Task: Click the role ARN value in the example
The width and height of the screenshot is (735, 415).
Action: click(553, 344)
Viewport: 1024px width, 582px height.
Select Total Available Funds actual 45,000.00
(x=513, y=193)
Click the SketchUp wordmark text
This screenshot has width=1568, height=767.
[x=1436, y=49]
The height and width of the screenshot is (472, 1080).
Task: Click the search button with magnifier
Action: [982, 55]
==
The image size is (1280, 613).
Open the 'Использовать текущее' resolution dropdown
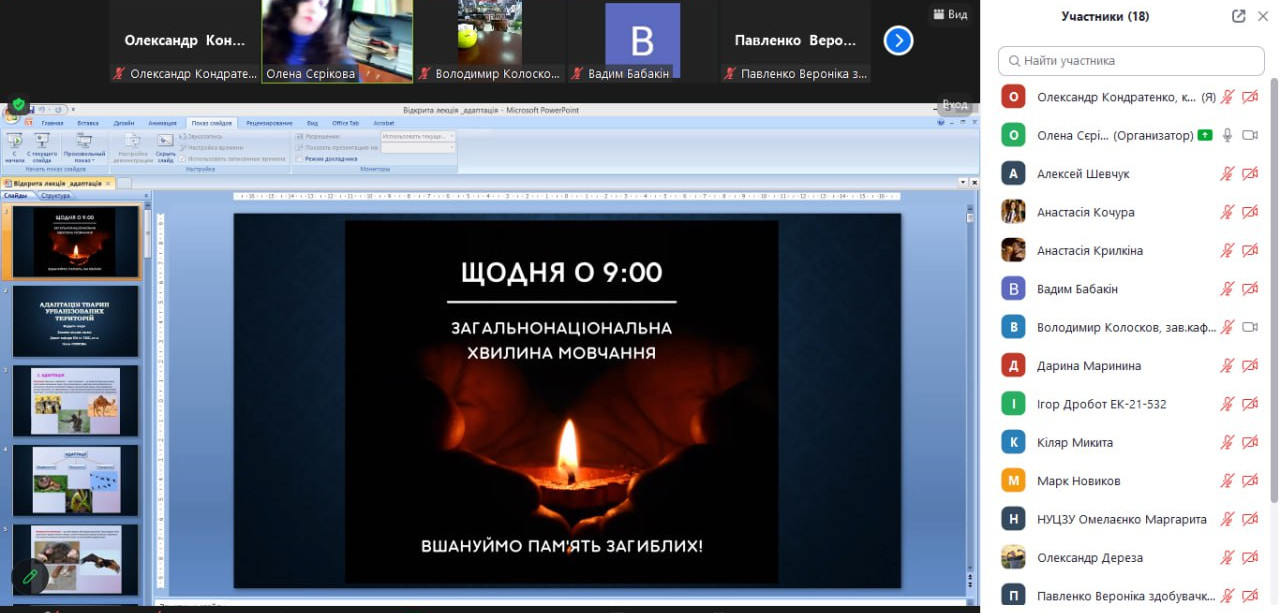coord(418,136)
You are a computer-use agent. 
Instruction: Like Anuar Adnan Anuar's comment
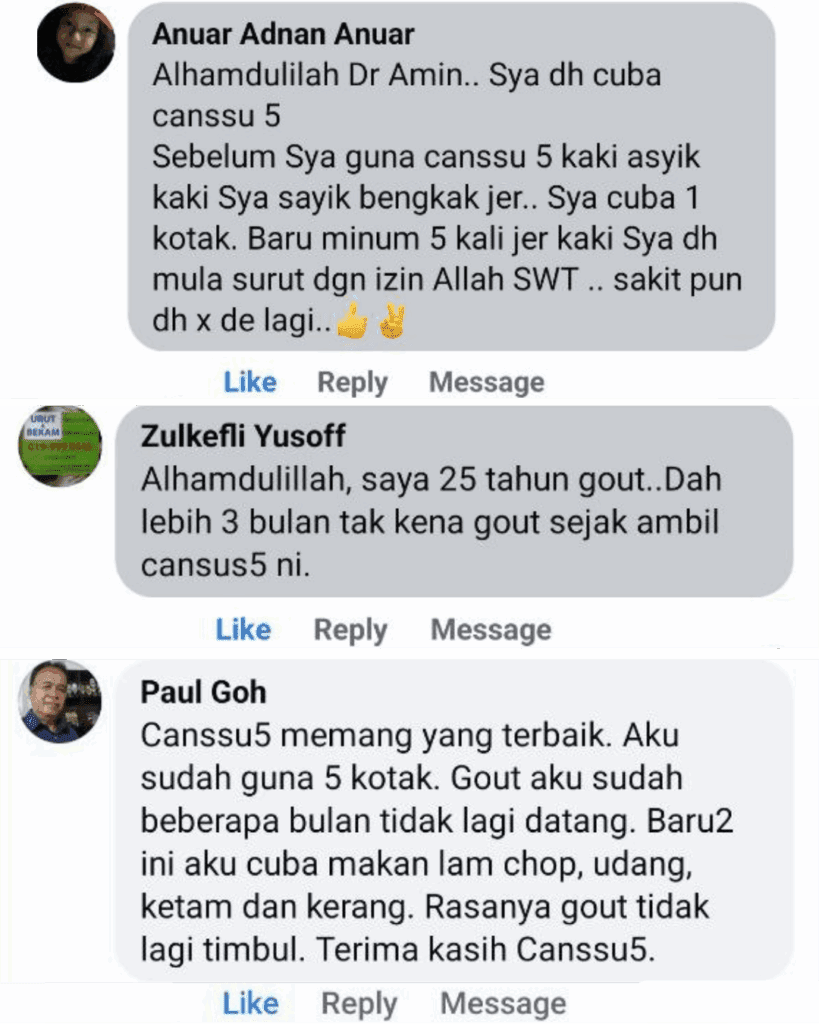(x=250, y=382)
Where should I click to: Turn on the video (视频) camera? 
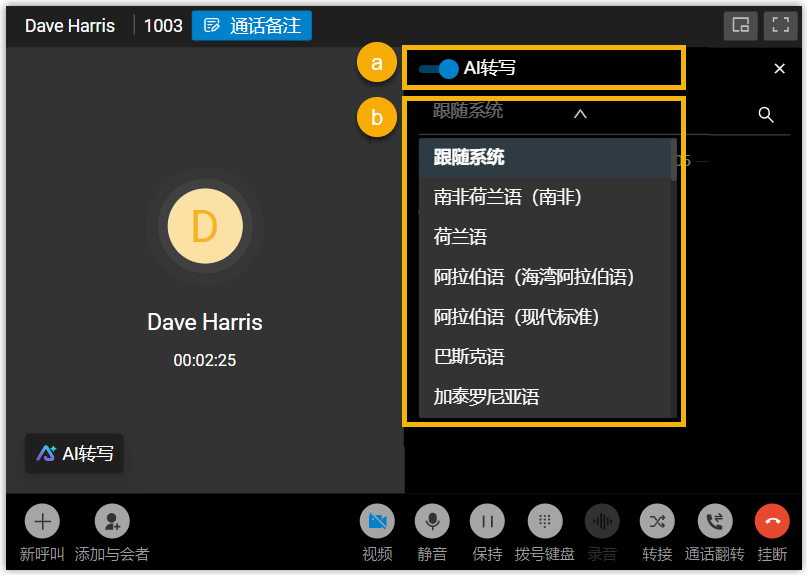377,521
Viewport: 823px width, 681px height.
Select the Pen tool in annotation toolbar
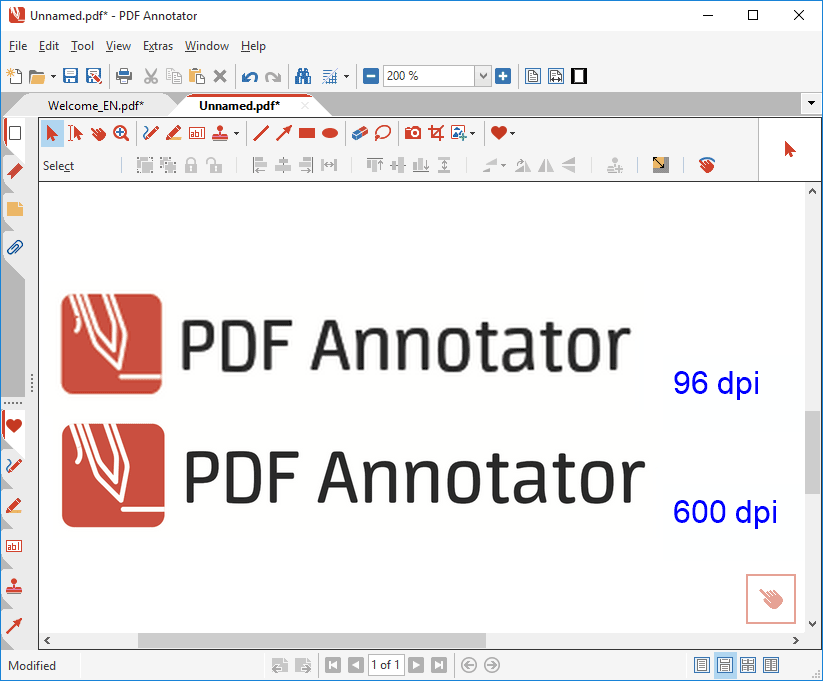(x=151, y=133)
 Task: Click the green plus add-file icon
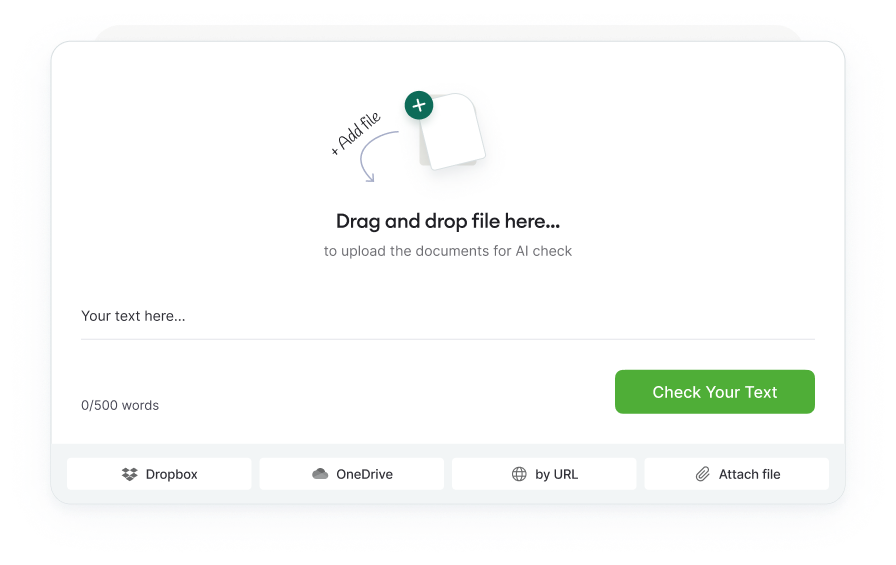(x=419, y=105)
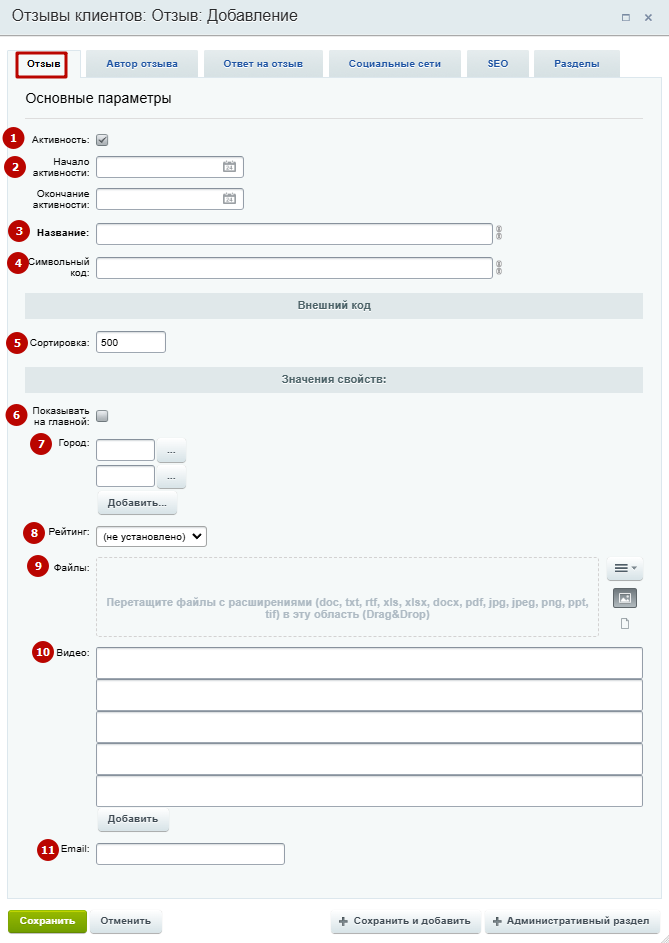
* * *
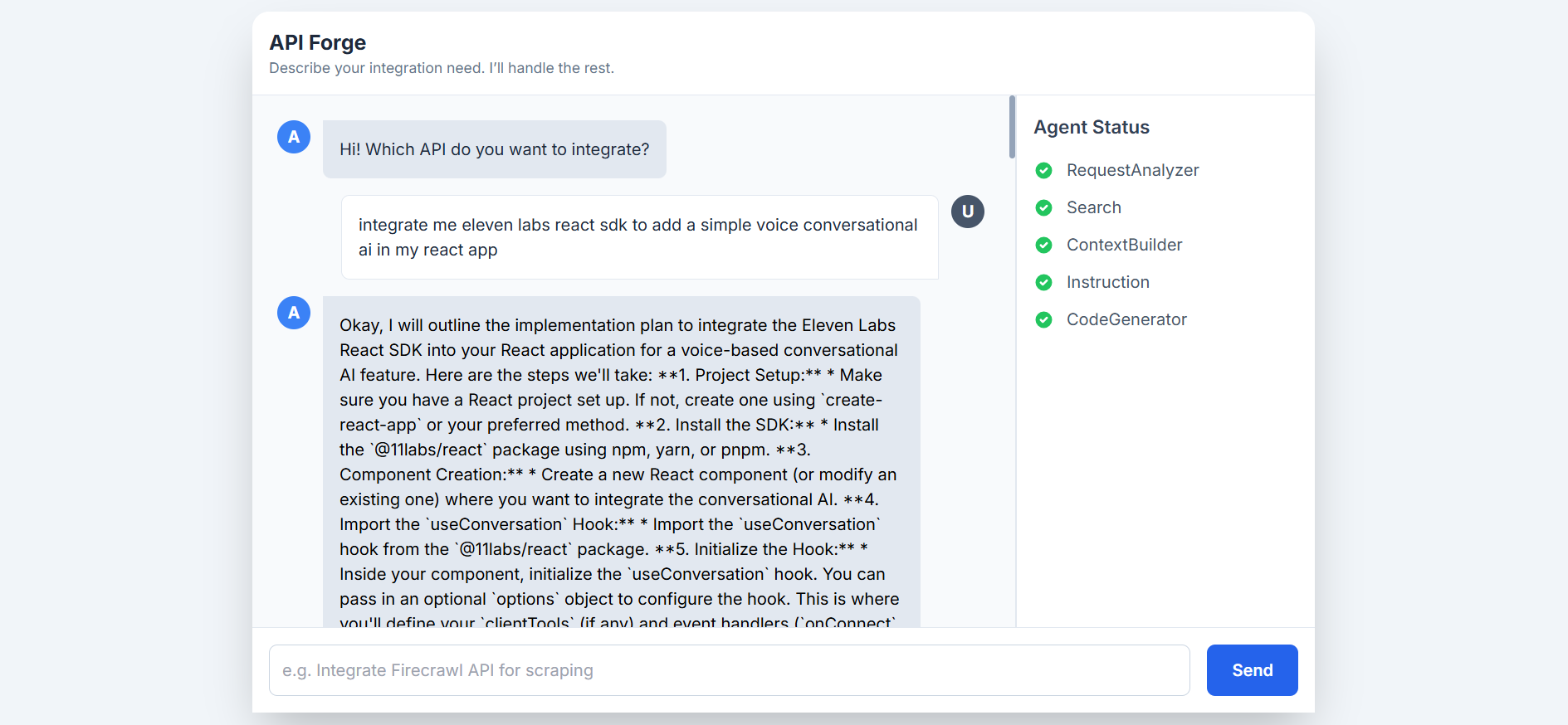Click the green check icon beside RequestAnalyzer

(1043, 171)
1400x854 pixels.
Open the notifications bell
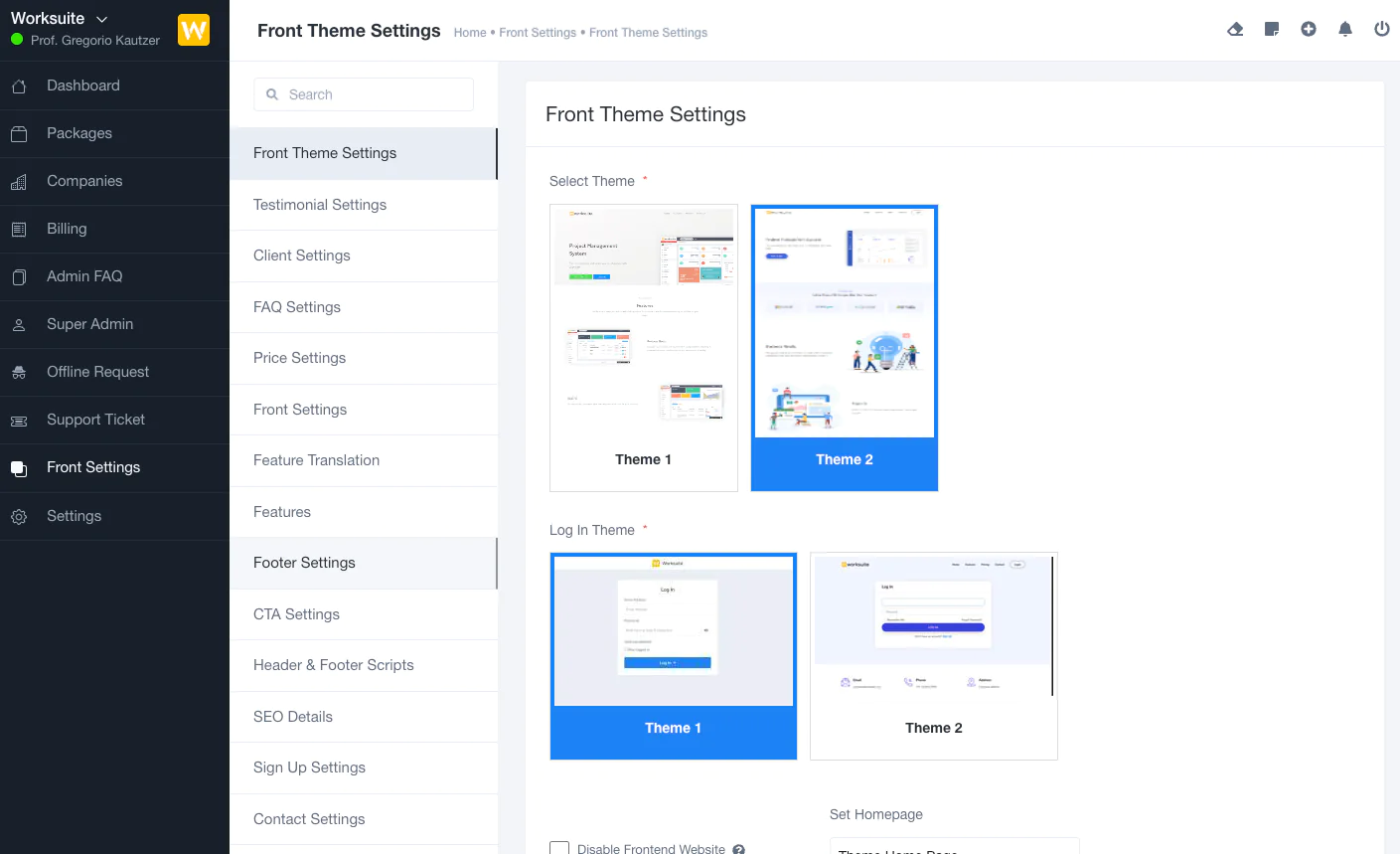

- **WORK TO COMPLETE**: Restate word for word only the lines above from the line containing "Task: Click the role ARN value in the example" to the line containing "Viewport: 1024px width, 582px height.", both of them included.

- **REPLY TO THE EXERCISE**:
Task: Click the role ARN value in the example
The width and height of the screenshot is (735, 415).
Action: click(553, 344)
Viewport: 1024px width, 582px height.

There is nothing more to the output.